9. Twój chłopak musi być romantykiem.

1.9K 107 23
                                    


                                                         #patriculartasteff na twitterze


Anna

 Jeszcze tylko dwie minuty. Tylko cholerne sto dwadzieścia sekund i skończy się ten koszmar.

 Tak, matematyka.

- No, dobrze Anderson. - mówi w moją stronę nauczycielka - Ostatnie pytanie. Co to jest promil? - pyta.

- Coś czego Anna nie miała w swoim organizmie w poprzednią sobotę! - krzyknął roześmiany Thomas z końca klasy.

 Pożałuje tego.

- Parker, przymknij się, bo zaraz zamienisz się miejscami z koleżanką. - mówi w jego stronę Foster- A więc, znasz odpowiedz? - przenosi na mnie wzrok.

- Promil to jedna tysięczna pewnej wartości liczbowej. - odpowiadam.

- Dobrze, siadaj. Poprawię ci tą jedynkę. - mówi, a w tym samym czasie dzwoni dzwonek.

 Szybko wybiegam ze sali z uśmiechem na twarzy. 

 Ostatnia lekcja. Wychodzę ze szkoły szybciej, gdyż nie ma pana od informatyki, dodatkowo z piątką z matematyki. 

 Dzień od razu staje się piękniejszy, czyż nie?

 Dziś idę do Glorii. Muszę opowiedzieć jej co stało się w sobotę w Toronto. Wiem, że dziewczyna może się załamać, ale nie chcę przed nią tego ukrywać. Mimo, że przez nią ominęła mnie impreza życia, to nadal jest moją przyjaciółką, a przyjaciele trzymają się razem.

 Podchodzę do szafek, szybko chowam do niej książki i kieruję się w stronę wyjścia.
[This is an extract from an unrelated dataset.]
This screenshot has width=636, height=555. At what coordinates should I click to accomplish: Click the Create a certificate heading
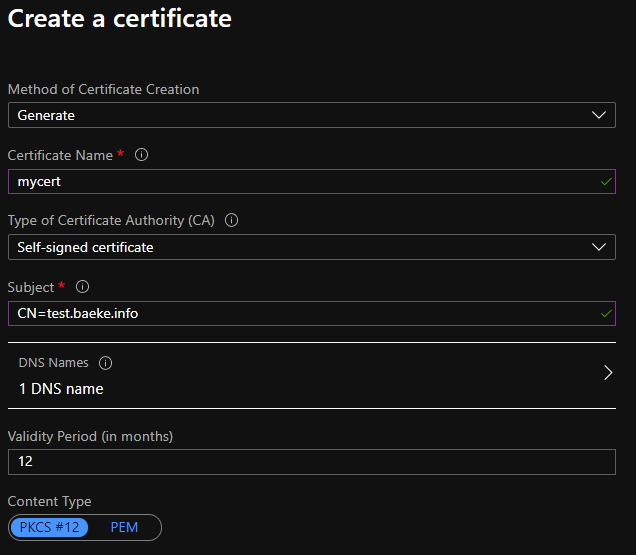point(120,19)
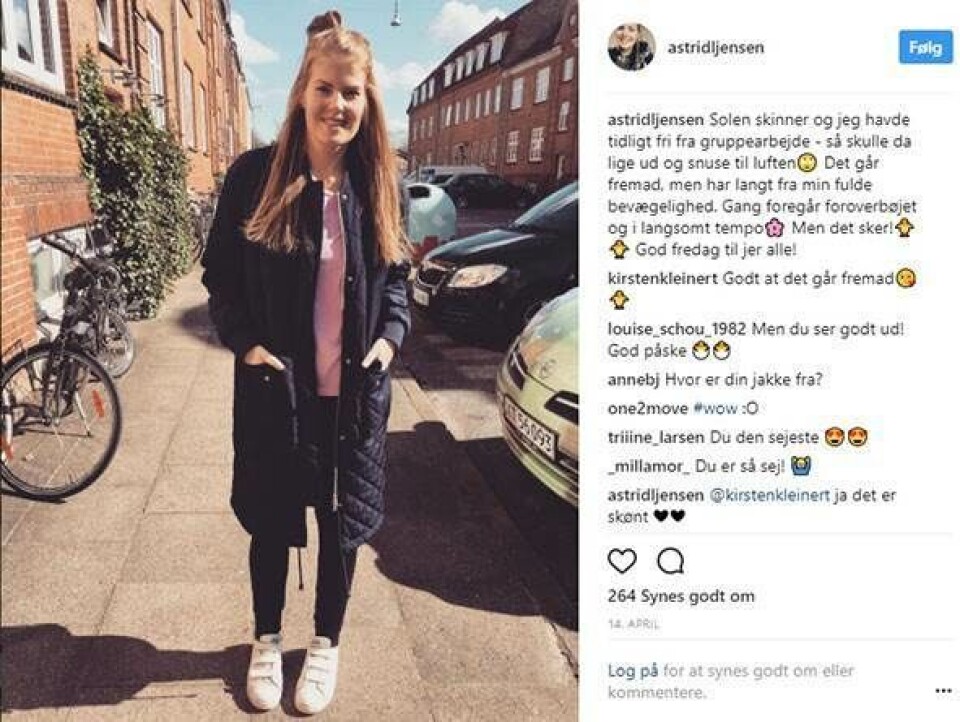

W międzyczasie dzwonię do taty i mówię, że będę w domu trochę później i żeby się nie martwił.


***


 Kończę opowiadać Glorii historię z zeszłej soboty. Dziewczyna przez chwilę nie wie co powiedzieć. W sumie to wcale się nie dziwię.

- Przepraszam. Powinnam cię posłuchać, a ja zwyczajnie cię olałam. - przytula się do mnie - Na dodatek niańczyłaś mnie pewnie cały wieczór i nie zabawiłaś się tak jak chciałaś. Naprawdę cię przepraszam, wybaczysz mi?
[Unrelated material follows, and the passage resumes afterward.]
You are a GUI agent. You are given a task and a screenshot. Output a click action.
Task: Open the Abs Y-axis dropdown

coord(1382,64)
- Nie mam ci czego wybaczać. - mówię, a ona odrywa się ode mnie.

- Dziękuję, że cię mam. Ale mam pytanie. Jak oderwałaś tego gościa ode mnie? - pyta Gloria.
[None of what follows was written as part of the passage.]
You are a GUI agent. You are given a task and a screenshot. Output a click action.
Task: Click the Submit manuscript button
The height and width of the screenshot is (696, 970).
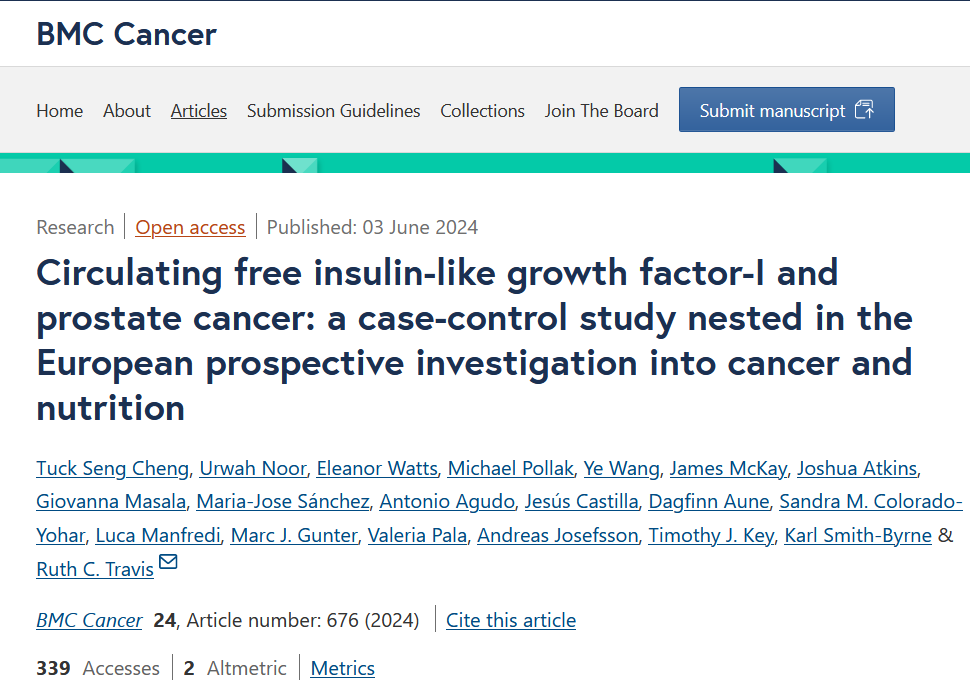[786, 110]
 Powiedzieć jej czy nie powiedzieć?

- Shawn mi pomógł. - odpowiadam.

- Jaki Shawn? - pyta zaciekawiona.

- Shawn to ten chłopak z parku. Najpierw spotkaliśmy się na imprezie, a potem odprowadził Geoffa do mieszkania. A następnego dnia odwiózł mnie do domu.

- Przypadek? Nie sądzę.

- Nie wiem co mam o nim myśleć. Taki przystojny chłopak jak on na pewno kogoś ma.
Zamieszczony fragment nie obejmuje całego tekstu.